- **Your tasks**:
1. For the passage on President Museveni's speech below, decide whether each statement agrees with it. Answer yes or no for each, and quote the deciding words.
(a) The speech said the named sins marked past leadership, especially over the last 50 years.
(b) Smith described witchcraft as rare in Africa.
(c) The dedication cites Psalm 33:12.
2. In the passage on President Museveni's speech below, what did Smith believe the ceremonies in earlier government administrations included?
3. Extend the passage on President Museveni's speech below, beginning right after its final sentence.

- **Extract**:
President Museveni’s speech read, “I stand here today to close the evil past.” He went on to name specific sins ranging from corruption and sexual immorality to the shedding of innocent blood and witchcraft, saying, “These sins and many others have characterized our past leadership, especially the last 50 years of our history.”
As Smith explained, witchcraft is prevalent in Africa and was likely embedded in the administrations of earlier leaders.
“I’ve heard from a lot of people that witchcraft had been brought into Uganda’s earlier government administrations,” he said. “I believe those ceremonies included human sacrifice. So the president felt that because of that past covenanting with darkness, and because the evil had been so serious and so deep, there needed to be a public repentance and dedication.”
The president’s speech finished with dedicating the nation to God:
We want to dedicate this nation to You so that You will be our God and guide. We want Uganda to be known as a nation that fears God and as a nation whose foundations are firmly rooted in righteousness and justice to fulfill what the Bible says in Psalm 33:12, “Blessed is the nation whose God is the Lord, a people You have chosen as Your own.”

- **Dataset extract**:
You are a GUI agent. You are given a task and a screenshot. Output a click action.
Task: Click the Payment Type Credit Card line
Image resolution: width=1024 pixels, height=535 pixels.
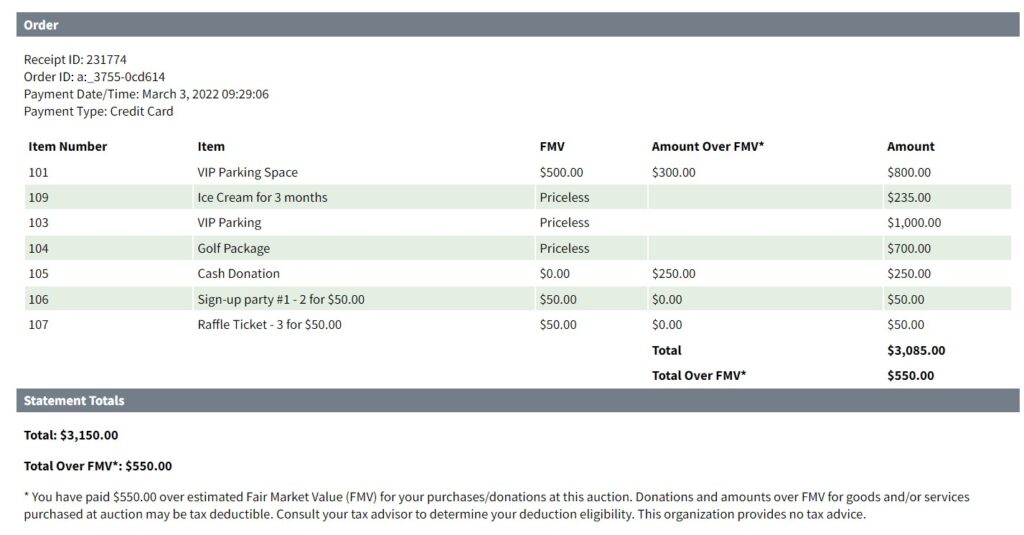click(x=98, y=111)

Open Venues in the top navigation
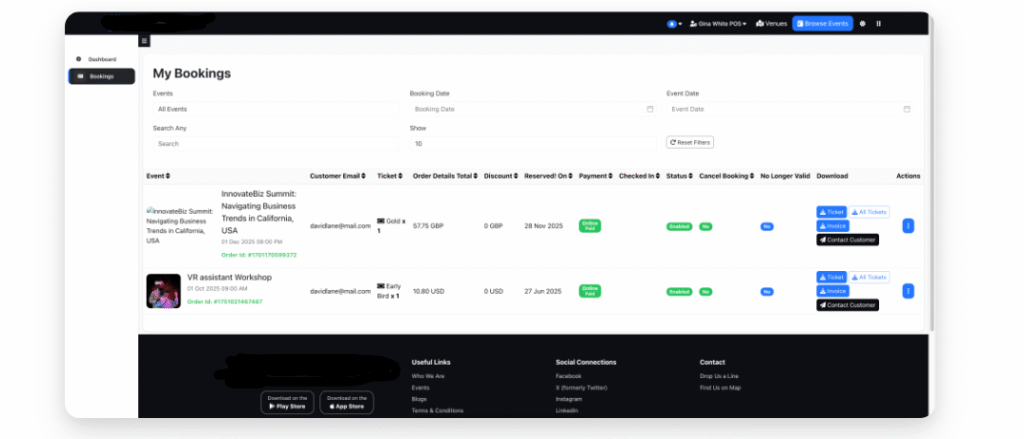tap(771, 23)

- **Replies**:
1.
(a) Yes: "These sins and many others have characterized our past leadership, especially the last 50 years of our history."
(b) No: "witchcraft is prevalent in Africa"
(c) Yes: "to fulfill what the Bible says in Psalm 33:12"

2. Human sacrifice.

3.
I renounce all the evil foundations and covenants that were laid in idolatry and witchcraft. I renounce all the satanic influence on this nation. And I hereby covenant Uganda to You, to walk in Your ways and experience all Your blessings forever.
Dedication at work
Since declaring the public dedication of the nation to God, the president and his wife, Janet Museveni, have been spearheading initiatives that particularly focus on strengthening family and moral values.
“They have a population where 50% are under the age of 15,” Smith said. “Addressing the current generation will, of course, impact Uganda’s future. Twenty-two years ago, First Lady Janet Museveni started the Uganda Youth Forum, the purpose of which is to encourage positive development of youth and teach them how to stay away from things that would destroy their lives with disease or corruption.
“One of the primary goals was to address the impact of HIV/AIDS, which has killed 30% of their population,” Smith said. “Her program used the ABC method, which focuses on abstinence and being faithful in marriage, using condoms only as a last precaution.”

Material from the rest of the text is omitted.